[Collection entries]
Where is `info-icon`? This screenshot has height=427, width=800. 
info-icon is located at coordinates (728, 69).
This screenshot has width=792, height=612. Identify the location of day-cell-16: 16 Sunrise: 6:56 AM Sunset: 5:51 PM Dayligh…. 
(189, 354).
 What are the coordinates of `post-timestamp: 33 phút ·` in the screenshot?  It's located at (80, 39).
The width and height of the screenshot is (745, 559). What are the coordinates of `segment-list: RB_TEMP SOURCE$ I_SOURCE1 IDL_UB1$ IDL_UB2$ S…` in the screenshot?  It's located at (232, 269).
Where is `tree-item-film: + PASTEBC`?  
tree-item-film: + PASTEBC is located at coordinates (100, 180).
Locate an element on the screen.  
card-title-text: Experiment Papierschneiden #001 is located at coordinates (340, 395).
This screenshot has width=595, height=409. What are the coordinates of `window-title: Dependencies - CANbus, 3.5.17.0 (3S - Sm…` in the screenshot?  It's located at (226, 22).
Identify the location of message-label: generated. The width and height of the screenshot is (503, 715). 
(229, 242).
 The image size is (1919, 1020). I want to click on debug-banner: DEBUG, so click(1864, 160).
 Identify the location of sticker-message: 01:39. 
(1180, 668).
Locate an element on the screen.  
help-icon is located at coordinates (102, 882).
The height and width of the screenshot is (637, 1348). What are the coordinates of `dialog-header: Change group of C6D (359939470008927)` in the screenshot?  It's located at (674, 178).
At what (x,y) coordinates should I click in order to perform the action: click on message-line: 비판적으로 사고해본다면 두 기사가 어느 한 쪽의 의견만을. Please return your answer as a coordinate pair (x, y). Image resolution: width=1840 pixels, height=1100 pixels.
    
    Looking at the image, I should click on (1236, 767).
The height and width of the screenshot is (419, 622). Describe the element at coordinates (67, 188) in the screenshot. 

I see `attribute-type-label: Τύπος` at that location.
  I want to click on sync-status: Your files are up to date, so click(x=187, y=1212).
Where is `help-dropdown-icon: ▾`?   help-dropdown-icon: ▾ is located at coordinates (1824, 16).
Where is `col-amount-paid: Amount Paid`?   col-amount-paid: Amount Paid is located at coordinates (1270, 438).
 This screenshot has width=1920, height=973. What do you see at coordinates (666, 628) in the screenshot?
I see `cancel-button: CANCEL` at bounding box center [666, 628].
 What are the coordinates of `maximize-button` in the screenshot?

### Your task
Substitute "Give the position of" for "Identify the location of" throughout the items above. Reproduce all of them with nothing else changed.

### The completed task
Where is `info-icon`? This screenshot has height=427, width=800. 
info-icon is located at coordinates (728, 69).
This screenshot has width=792, height=612. Give the position of day-cell-16: 16 Sunrise: 6:56 AM Sunset: 5:51 PM Dayligh…. 
(189, 354).
 What are the coordinates of `post-timestamp: 33 phút ·` in the screenshot?  It's located at (80, 39).
The width and height of the screenshot is (745, 559). What are the coordinates of `segment-list: RB_TEMP SOURCE$ I_SOURCE1 IDL_UB1$ IDL_UB2$ S…` in the screenshot?  It's located at (232, 269).
Where is `tree-item-film: + PASTEBC`?  
tree-item-film: + PASTEBC is located at coordinates (100, 180).
Locate an element on the screen.  
card-title-text: Experiment Papierschneiden #001 is located at coordinates (340, 395).
This screenshot has width=595, height=409. What are the coordinates of `window-title: Dependencies - CANbus, 3.5.17.0 (3S - Sm…` in the screenshot?  It's located at (226, 22).
Give the position of message-label: generated. The width and height of the screenshot is (503, 715). 
(229, 242).
 The image size is (1919, 1020). I want to click on debug-banner: DEBUG, so click(1864, 160).
 Give the position of sticker-message: 01:39. 
(1180, 668).
Locate an element on the screen.  
help-icon is located at coordinates (102, 882).
The height and width of the screenshot is (637, 1348). What are the coordinates of `dialog-header: Change group of C6D (359939470008927)` in the screenshot?  It's located at (674, 178).
At what (x,y) coordinates should I click in order to perform the action: click on message-line: 비판적으로 사고해본다면 두 기사가 어느 한 쪽의 의견만을. Please return your answer as a coordinate pair (x, y). Image resolution: width=1840 pixels, height=1100 pixels.
    
    Looking at the image, I should click on (1236, 767).
The height and width of the screenshot is (419, 622). Describe the element at coordinates (67, 188) in the screenshot. 

I see `attribute-type-label: Τύπος` at that location.
  I want to click on sync-status: Your files are up to date, so click(x=187, y=1212).
Where is `help-dropdown-icon: ▾`?   help-dropdown-icon: ▾ is located at coordinates (1824, 16).
Where is `col-amount-paid: Amount Paid`?   col-amount-paid: Amount Paid is located at coordinates (1270, 438).
 This screenshot has width=1920, height=973. What do you see at coordinates (666, 628) in the screenshot?
I see `cancel-button: CANCEL` at bounding box center [666, 628].
 What are the coordinates of `maximize-button` in the screenshot?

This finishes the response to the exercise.